I often fold for relaxation and therapy, this design “Gargoyle” by Alessandro Beber is a fold I took up to keep my mind busy during some tough times near Easter:
I find folding calming, and I started this to keep mentally busy as my Dad got sicker and sicker in hospital. He passed before I completed it and for weeks I put the paper aside, the model became associated with that event.
Recently I decided that I had to just finish it so set about doing the final shaping – time to move on.
This model apparently was part of a design competition initiated by the late Eric Joisel to design a complex Gargoyle, nothing rivals his but this was well regarded. To be honest, this is more a demon or grotesque (“gargoyles” were actually waterspouts for roof drainage systems) but the level of detail is amazing.
Perched on grotesque little legs, curling tail, glorious wings, detailed six-pack chest, grasping arms and snarly face – amazing details teased gently from a 60cm square of Kraft.

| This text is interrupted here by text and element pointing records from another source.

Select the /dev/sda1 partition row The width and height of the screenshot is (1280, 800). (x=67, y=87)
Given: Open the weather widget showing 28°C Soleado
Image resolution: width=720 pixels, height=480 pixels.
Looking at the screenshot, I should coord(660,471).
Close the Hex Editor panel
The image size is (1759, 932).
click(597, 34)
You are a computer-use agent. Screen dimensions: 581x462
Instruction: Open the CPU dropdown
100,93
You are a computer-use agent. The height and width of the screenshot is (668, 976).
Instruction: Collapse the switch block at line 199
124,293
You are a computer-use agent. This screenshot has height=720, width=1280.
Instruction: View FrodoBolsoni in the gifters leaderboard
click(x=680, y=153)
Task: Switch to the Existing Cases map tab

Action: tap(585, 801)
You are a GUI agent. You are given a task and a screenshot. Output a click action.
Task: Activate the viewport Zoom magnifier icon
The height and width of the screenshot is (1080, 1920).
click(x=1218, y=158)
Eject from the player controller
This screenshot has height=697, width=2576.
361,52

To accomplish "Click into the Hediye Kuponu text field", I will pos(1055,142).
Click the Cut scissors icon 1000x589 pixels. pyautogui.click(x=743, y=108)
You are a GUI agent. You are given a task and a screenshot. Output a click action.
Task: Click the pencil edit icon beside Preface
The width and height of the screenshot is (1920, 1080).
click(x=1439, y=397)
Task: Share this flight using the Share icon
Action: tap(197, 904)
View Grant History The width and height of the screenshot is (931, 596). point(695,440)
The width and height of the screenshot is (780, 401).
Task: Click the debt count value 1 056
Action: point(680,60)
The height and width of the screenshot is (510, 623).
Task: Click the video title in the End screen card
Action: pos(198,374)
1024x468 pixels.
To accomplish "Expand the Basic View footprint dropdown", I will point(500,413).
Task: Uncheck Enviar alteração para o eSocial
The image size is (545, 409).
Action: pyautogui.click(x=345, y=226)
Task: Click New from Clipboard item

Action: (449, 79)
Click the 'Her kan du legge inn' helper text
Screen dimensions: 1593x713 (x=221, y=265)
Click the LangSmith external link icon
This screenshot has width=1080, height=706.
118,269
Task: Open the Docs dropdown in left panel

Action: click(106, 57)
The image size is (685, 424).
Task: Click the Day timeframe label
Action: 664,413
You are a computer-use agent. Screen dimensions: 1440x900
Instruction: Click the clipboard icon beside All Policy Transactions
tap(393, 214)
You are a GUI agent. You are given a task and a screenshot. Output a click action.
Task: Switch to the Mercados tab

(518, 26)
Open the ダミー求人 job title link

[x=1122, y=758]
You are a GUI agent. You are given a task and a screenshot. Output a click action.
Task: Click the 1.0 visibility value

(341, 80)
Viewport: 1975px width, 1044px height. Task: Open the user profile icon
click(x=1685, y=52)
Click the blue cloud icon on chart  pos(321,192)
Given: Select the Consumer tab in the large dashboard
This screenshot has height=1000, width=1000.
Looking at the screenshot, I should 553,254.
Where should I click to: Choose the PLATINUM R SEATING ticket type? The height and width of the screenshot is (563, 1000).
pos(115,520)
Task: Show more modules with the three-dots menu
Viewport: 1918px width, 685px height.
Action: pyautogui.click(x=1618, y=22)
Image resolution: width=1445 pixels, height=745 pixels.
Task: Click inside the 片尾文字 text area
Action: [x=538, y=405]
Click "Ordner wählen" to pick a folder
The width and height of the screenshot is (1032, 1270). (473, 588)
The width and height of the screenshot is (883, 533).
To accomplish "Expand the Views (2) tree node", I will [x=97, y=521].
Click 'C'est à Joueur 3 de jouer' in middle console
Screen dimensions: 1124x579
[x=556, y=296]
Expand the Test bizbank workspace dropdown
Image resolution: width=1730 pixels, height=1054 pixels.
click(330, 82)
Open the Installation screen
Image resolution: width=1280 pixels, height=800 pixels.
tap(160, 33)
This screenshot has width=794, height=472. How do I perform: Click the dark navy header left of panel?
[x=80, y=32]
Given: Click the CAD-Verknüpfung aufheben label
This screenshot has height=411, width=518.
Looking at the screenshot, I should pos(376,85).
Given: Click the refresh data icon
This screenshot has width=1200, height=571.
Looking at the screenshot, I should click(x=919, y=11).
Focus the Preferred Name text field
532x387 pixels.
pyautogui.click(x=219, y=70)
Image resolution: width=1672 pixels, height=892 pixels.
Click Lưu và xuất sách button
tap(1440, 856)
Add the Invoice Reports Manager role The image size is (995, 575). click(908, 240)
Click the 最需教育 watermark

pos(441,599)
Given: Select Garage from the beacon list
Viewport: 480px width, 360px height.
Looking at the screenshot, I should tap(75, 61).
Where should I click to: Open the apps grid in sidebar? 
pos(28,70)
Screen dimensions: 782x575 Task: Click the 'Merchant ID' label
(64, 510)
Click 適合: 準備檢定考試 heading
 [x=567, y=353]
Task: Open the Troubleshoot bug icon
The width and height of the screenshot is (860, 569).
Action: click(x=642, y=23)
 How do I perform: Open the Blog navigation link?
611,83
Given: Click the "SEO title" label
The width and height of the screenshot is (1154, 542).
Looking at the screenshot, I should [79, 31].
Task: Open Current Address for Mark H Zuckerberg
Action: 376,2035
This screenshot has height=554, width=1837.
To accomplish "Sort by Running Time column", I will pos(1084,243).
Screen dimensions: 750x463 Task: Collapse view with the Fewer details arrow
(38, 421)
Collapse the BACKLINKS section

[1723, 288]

I used a little wire folded into the legs and tail for posing purposes and needed a little double sided table to close up gaping seams (I guess if you used tissue foil, it would behave a little better) and wrangle it into an acceptable pose.
This is not a tribute fold, and I will probably put this away, but it needed finishing. I had decided to just keep folding until I screwed it up or the paper failed (interestingly my approach to most unknown super complex folds) but neither happened.